═══ Data to process

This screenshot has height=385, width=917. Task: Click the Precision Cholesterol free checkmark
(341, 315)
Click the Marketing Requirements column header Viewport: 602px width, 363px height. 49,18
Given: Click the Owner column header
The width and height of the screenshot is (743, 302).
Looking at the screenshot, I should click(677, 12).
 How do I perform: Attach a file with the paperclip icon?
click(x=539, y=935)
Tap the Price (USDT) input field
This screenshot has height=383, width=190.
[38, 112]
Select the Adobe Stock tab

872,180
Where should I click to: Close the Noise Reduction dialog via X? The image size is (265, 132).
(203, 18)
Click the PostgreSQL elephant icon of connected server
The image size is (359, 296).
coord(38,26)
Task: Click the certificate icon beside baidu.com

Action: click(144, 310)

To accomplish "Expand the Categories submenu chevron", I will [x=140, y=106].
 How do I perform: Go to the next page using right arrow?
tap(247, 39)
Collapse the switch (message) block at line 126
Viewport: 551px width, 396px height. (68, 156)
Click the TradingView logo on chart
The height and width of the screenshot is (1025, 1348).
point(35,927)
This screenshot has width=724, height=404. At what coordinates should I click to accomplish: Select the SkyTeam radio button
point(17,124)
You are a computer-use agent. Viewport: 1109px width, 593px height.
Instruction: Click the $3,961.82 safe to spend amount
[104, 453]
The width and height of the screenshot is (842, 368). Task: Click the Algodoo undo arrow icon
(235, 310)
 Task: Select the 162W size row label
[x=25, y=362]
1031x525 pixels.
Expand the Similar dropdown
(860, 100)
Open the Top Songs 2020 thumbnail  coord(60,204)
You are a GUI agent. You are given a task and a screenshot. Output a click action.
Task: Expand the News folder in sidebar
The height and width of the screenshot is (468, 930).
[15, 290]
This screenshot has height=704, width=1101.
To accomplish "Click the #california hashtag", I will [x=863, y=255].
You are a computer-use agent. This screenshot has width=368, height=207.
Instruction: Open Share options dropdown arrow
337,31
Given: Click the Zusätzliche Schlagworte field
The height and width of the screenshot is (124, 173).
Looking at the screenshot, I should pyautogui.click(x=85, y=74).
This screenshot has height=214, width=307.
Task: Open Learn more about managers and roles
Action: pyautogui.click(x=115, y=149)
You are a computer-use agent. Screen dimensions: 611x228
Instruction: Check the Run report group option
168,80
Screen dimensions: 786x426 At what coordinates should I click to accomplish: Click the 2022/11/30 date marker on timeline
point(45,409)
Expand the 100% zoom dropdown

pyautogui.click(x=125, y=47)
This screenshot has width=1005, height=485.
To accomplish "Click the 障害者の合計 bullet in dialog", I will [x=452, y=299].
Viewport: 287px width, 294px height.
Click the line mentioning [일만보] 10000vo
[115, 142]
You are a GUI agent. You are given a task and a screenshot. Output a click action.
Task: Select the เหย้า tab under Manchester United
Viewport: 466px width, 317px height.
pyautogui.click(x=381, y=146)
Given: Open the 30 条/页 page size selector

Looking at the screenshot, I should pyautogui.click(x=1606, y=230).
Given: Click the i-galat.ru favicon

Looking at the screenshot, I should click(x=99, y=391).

══════

## Work to be completed
State how many lines of the material contain the string "agent", with no other words.

## Response for this exercise
5